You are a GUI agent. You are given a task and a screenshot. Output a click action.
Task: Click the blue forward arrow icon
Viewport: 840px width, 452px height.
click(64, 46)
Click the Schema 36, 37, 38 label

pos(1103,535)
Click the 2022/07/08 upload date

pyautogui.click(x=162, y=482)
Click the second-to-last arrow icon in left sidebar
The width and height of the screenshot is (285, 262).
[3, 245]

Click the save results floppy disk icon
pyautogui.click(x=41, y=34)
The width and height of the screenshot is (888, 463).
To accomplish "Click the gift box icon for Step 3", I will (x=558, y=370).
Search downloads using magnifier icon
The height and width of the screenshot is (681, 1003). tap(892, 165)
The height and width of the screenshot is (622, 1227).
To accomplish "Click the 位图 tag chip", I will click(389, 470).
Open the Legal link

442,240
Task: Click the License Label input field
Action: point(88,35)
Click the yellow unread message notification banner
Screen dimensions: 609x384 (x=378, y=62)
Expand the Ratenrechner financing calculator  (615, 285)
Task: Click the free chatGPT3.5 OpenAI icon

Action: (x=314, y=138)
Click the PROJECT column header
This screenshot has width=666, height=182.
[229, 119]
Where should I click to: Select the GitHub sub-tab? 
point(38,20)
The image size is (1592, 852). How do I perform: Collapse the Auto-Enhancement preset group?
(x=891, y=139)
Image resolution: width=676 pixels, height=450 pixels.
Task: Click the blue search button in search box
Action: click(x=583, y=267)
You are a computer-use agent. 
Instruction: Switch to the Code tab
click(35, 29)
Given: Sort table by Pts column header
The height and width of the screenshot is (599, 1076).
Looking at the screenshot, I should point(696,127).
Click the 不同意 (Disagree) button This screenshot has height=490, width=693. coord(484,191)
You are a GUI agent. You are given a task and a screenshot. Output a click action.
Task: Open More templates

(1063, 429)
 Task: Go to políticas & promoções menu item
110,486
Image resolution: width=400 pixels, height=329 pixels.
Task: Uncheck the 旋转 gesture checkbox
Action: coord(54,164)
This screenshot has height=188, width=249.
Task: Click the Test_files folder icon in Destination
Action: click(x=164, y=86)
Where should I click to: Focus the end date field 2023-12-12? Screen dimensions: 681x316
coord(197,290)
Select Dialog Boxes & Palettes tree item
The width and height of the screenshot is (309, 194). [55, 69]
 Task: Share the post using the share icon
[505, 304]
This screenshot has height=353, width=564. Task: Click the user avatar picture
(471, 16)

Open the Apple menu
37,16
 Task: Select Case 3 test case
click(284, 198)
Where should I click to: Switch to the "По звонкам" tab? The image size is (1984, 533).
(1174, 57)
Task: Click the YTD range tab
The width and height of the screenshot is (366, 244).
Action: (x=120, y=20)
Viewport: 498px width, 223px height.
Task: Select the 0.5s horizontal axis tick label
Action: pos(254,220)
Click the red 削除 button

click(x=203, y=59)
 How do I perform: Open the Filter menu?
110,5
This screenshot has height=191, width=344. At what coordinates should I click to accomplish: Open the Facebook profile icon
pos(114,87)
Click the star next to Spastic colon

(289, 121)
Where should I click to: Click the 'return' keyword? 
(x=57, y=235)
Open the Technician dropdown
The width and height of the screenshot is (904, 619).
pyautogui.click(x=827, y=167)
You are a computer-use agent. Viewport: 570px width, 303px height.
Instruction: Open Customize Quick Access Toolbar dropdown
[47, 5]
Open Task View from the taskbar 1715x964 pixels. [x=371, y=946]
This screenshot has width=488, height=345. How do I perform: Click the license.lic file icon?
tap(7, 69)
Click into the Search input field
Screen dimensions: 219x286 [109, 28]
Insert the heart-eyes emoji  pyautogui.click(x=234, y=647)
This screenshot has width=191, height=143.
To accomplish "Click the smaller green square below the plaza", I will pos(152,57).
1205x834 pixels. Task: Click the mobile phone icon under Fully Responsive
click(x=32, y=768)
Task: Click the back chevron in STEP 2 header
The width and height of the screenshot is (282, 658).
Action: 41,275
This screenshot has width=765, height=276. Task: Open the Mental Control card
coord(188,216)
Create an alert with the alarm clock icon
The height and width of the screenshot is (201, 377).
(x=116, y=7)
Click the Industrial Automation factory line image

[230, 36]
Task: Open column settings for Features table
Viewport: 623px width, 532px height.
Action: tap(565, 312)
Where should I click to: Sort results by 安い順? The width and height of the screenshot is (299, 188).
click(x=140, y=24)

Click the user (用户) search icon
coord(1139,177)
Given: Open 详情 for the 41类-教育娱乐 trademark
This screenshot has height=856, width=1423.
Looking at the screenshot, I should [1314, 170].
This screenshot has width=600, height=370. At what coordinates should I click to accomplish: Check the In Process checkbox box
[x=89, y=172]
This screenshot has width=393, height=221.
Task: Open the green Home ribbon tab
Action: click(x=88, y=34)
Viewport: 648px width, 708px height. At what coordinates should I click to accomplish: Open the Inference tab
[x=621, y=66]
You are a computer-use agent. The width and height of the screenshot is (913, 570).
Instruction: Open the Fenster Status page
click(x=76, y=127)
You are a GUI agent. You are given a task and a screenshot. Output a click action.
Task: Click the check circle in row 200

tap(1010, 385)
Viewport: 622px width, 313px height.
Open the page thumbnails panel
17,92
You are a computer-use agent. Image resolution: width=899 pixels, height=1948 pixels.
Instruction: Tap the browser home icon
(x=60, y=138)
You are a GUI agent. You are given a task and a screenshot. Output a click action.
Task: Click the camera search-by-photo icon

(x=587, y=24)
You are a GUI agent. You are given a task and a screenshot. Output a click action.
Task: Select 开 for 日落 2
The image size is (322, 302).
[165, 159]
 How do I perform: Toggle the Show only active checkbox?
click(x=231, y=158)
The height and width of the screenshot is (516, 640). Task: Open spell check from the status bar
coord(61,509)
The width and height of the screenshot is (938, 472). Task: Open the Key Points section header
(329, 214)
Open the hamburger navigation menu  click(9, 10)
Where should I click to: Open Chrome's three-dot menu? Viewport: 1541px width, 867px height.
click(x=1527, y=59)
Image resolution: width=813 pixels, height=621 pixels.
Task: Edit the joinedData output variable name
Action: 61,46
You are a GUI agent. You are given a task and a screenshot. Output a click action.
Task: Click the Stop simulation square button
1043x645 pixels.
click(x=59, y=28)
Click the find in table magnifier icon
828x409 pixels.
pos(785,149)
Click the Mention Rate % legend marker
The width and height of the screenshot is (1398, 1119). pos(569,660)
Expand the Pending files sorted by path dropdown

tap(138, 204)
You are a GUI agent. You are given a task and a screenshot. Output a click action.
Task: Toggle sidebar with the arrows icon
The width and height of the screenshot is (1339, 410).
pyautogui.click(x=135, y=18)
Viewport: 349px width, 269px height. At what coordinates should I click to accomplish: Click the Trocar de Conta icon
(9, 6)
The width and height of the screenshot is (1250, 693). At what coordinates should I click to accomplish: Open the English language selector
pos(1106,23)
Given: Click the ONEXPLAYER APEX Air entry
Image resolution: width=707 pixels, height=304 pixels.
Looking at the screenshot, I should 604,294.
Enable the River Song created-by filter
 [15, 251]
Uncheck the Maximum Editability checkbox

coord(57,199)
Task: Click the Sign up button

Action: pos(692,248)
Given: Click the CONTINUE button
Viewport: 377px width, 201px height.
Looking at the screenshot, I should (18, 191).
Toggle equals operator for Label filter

* Exercise task:
Reproduce the lines verbatim, from the first one above through the line containing "will click(389, 470).", including that line.

* Correct output:
You are a GUI agent. You are given a task and a screenshot. Output a click action.
Task: Click the blue forward arrow icon
Viewport: 840px width, 452px height.
click(64, 46)
Click the Schema 36, 37, 38 label

pos(1103,535)
Click the 2022/07/08 upload date

pyautogui.click(x=162, y=482)
Click the second-to-last arrow icon in left sidebar
The width and height of the screenshot is (285, 262).
[3, 245]

Click the save results floppy disk icon
pyautogui.click(x=41, y=34)
The width and height of the screenshot is (888, 463).
To accomplish "Click the gift box icon for Step 3", I will (x=558, y=370).
Search downloads using magnifier icon
The height and width of the screenshot is (681, 1003). tap(892, 165)
The height and width of the screenshot is (622, 1227).
To accomplish "Click the 位图 tag chip", I will click(389, 470).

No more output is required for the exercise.